Die Macht und Dynamik der wirtschaftlichen Zusammenhänge ist deutlich spürbar und die Vernetzung in unserer globalisierten Welt ist kaum mehr zu übersehen. Doch wie kann man wirtschaftliche Entwicklungen prognostizieren? Welche Ereignisse lassen auf welches zukünftige Geschehen schließen? Und vor allem: Wie kann man Situationen beeinflussen und welche Maßnahmen führen zu welcher Wirkung? Fragen, die üblicherweise Absolvent/inn/en der Volkswirtschaft beschäftigen.
Das Studium
Ziel des Studiums der Volkswirtschaft ist es, sich für anspruchsvolle volkswirtschaftliche Tätigkeiten in Wirtschaft, Politik und Forschung zu qualifizieren. Es soll die Fähigkeit zur selbstständigen Analyse ökonomischer Probleme vermitteln und das Verständnis für komplexe ökonomische Zusammenhänge schärfen. Absolvent/inn/en sollen in der Lage sein, als kompetente Ansprechpartner/innen überall dort aufzutreten, wo entsprechende Expertise in Politik und Wirtschaft benötigt wird. „Volkswirte und Volkswirtinnen sind auf dem Arbeitsmarkt vor allem dann stark nachgefragt, wenn sie das Wissen über ökonomische Theorien und die technische Fähigkeit, ökonometrische Modelle zu rechnen, verbinden können mit einem guten Verständnis für wirtschafts- und sozialpolitische Zusammenhänge sowie der Fähigkeit, ihr theoretisches Wissen auf konkrete praktische Problemstellungen zu übertragen“, so Konrad Pesendorfer, selbst Absolvent der Volkswirtschaft und nun fachstatistischer Generaldirektor der Statistik Austria. An der WU ist es heuer noch möglich, das Studium der Volkswirtschaft in der ursprünglichen Diplomstruktur zu beenden. Seit Bologna gibt es außerdem die Möglichkeit, in der Bachelorausbildung den Studienzweig Volkswirtschaft und Sozioökonomie zu belegen bzw. aufbauend das Masterstudium Volkswirtschaft zu wählen. Im Wintersemester 2011/12 haben noch 82 Diplom- und bereits 175 Masterstudierende Volkswirtschaft studiert. Zwölf Prozent aller Absolvent/inn/en im Bachelorstudium Wirtschafts- und Sozialwissenschaften wählten den Studienzweig Volkswirtschaft und Sozioökonomie. Ein kleiner, aber feiner Kreis von Interessierten, die sich für die Analyse komplexer ökonomischer Inhalte begeistern und den Arbeitsmarkt mit ihrem Fachwissen bereichern.

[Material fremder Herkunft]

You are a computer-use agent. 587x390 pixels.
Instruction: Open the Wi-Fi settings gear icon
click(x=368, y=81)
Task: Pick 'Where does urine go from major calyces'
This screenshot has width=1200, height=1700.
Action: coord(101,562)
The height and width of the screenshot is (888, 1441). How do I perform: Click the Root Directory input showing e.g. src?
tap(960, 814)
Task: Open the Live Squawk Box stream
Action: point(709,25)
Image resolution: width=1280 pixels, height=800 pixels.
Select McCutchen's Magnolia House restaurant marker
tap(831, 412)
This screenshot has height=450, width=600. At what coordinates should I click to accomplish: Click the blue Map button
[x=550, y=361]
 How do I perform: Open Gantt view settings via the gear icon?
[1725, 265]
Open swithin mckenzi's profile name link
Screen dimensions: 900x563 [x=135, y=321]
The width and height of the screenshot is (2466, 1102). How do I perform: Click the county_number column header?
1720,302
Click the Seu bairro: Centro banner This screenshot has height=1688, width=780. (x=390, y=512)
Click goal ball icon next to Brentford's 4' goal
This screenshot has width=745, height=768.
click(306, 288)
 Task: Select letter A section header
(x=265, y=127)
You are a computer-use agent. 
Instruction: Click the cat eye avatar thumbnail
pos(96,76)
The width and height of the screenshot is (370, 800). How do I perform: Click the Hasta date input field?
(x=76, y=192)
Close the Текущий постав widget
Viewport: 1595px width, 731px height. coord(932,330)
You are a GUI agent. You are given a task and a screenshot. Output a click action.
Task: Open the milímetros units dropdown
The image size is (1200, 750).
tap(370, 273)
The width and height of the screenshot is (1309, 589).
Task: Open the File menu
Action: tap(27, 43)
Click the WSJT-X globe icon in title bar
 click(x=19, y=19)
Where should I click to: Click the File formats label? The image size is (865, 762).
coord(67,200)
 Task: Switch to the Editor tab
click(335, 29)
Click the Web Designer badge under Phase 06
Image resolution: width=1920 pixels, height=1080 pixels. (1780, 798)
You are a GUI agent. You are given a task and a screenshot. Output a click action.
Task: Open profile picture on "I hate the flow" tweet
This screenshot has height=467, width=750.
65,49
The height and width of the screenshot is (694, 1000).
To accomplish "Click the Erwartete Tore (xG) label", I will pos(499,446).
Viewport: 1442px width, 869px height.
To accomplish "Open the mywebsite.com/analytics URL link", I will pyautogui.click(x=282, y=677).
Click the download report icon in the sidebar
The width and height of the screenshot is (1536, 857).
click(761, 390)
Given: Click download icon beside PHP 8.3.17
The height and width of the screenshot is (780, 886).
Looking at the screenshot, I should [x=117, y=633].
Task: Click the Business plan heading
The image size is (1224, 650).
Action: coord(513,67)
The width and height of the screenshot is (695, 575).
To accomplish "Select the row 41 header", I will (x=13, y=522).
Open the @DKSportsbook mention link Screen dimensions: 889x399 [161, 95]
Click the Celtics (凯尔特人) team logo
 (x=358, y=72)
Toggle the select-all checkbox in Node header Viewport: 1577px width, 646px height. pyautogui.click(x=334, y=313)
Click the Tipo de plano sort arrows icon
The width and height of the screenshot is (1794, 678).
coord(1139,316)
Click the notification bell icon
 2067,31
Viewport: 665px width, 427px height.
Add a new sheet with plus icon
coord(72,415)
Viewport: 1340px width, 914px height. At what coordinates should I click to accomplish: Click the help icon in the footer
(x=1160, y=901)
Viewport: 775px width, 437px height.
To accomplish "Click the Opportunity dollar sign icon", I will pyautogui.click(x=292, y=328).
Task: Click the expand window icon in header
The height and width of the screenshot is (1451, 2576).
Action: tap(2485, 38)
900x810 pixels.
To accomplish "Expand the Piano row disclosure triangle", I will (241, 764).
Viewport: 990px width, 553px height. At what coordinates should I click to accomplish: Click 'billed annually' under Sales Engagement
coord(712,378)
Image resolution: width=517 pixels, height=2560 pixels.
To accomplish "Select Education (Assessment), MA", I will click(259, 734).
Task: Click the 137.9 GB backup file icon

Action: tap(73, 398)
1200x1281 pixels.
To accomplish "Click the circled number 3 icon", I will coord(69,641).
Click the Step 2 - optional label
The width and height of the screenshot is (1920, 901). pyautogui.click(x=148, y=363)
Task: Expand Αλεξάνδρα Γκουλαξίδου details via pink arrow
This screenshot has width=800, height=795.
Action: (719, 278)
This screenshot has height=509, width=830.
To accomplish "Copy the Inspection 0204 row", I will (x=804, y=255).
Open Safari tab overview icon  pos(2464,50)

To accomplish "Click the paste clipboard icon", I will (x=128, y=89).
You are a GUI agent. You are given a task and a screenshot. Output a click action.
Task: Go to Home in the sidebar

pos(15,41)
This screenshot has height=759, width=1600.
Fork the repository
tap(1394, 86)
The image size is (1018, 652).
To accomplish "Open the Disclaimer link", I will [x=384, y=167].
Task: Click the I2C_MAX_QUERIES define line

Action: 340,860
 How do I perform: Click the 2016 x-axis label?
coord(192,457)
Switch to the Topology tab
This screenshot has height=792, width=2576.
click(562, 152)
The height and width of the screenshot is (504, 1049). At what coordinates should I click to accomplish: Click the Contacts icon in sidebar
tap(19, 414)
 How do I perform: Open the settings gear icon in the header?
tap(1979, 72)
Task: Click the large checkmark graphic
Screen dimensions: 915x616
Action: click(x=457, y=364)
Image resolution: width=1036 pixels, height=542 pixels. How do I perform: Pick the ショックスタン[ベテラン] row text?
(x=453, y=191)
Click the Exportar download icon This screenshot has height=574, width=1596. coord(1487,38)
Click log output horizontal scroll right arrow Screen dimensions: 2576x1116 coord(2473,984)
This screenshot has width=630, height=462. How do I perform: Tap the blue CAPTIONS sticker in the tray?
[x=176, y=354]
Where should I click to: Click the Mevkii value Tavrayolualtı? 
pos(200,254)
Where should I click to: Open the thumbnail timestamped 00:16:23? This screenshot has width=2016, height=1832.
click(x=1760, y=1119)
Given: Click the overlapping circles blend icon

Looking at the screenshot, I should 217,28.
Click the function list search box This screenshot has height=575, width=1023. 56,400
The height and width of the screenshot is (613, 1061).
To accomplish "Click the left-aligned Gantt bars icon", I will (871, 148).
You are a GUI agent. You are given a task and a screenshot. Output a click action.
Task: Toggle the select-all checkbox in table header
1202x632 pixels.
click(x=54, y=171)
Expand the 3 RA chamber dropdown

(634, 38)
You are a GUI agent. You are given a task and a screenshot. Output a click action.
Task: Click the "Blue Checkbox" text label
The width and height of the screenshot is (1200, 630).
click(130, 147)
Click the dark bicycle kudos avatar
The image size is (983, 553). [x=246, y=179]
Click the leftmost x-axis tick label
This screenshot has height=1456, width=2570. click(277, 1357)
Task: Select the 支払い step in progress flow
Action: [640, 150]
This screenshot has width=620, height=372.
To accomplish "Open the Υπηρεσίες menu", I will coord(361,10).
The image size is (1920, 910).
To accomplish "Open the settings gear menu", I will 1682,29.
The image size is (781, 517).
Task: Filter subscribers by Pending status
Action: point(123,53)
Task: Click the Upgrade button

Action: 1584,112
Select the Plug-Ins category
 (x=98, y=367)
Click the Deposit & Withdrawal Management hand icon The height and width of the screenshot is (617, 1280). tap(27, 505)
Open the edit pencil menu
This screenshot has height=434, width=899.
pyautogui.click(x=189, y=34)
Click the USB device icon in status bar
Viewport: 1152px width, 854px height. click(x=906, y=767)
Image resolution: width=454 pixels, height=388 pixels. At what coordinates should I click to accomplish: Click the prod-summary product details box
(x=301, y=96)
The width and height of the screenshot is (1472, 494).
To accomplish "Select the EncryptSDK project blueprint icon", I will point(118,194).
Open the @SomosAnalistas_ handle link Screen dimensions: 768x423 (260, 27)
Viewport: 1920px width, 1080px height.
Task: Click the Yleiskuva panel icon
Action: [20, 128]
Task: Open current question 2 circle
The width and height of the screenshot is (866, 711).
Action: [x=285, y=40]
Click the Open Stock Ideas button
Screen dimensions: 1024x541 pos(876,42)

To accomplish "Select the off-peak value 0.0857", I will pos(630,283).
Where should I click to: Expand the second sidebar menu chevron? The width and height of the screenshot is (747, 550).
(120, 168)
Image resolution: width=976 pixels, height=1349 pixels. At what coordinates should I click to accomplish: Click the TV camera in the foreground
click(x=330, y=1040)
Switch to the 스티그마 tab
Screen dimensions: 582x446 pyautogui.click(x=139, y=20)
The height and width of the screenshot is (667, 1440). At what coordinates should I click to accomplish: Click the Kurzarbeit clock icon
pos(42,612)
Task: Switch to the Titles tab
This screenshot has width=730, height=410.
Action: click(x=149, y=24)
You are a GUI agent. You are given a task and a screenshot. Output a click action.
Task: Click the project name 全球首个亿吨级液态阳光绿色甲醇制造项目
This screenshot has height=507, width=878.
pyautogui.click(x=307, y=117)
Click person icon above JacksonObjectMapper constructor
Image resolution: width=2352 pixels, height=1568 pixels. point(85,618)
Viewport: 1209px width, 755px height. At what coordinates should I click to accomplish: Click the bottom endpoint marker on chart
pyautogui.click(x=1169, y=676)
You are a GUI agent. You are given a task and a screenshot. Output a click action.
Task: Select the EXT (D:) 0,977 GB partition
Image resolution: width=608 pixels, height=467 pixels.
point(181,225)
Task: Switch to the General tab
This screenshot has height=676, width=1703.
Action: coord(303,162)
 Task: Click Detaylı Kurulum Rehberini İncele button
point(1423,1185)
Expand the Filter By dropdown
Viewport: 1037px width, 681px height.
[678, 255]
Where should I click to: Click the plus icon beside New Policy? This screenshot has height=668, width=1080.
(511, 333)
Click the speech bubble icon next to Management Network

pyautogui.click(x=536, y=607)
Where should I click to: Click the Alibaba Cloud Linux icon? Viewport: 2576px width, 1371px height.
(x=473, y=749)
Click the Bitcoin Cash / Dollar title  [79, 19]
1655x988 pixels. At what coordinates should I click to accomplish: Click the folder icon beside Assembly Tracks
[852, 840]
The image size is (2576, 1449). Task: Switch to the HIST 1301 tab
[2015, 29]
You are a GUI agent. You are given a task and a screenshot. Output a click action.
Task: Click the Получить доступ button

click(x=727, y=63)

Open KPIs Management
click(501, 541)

Spezialist/inn/en für den Arbeitsmarkt
Volkswirtschaftliches Expert/inn/enwissen wird in vielen Zusammenhängen nachgefragt – vor allem wenn es um die Analyse, Erklärung und Prognose ökonomischer Prozesse geht. Dabei spielt es keine Rolle, ob es sich um wissenschaftliche Positionen, den öffentlichen Bereich oder die Privatwirtschaft handelt. „Im Privatsektor sind es vor allem die Finanzindustrie und große Konzerne, die ihre Investitionsentscheidungen zu einem guten Teil auf der Basis makroökonomischer Einschätzungen treffen. Im öffentlichen Sektor ist volkswirtschaftliche Expertise in den vielfältigen Bereichen der Wirtschaftspolitik und in der Wirtschaftsforschung gefragt“, so Pesendorfer. Und auch Ursula Hückel, Personalistin bei der Wirtschaftskammer Österreich, bekräftigt: „Typische Berufsfelder des Volkswirts oder der Volkswirtin gibt es in Interessenvertretungen, Universitäten, Bildungsanstalten oder politischen Funktionen.“
Dabei arbeiten Volkswirte und Volkswirtinnen vor allem wissenschaftsnahe. Cécile Undreiner vom Department für Volkswirtschaft an der WU erklärt: „Volkswirtschaftsabsolvent/inn/en der WU weisen höhere Kenntnisse in quantitativen Methoden auf. Eine typische spätere Aufgabe ist zum Beispiel die Aufbereitung von Länderanalysen oder Risikoabschätzungen.“ Auch bei der Statistik Austria gibt es eine eigene Direktion, die sich mit volkswirtschaftlichen Fragen auseinandersetzt – dort werden unter anderem das Bruttoinlandsprodukt, Inflationsraten oder Quoten des öffentlichen Defizits und Schuldenstands berechnet.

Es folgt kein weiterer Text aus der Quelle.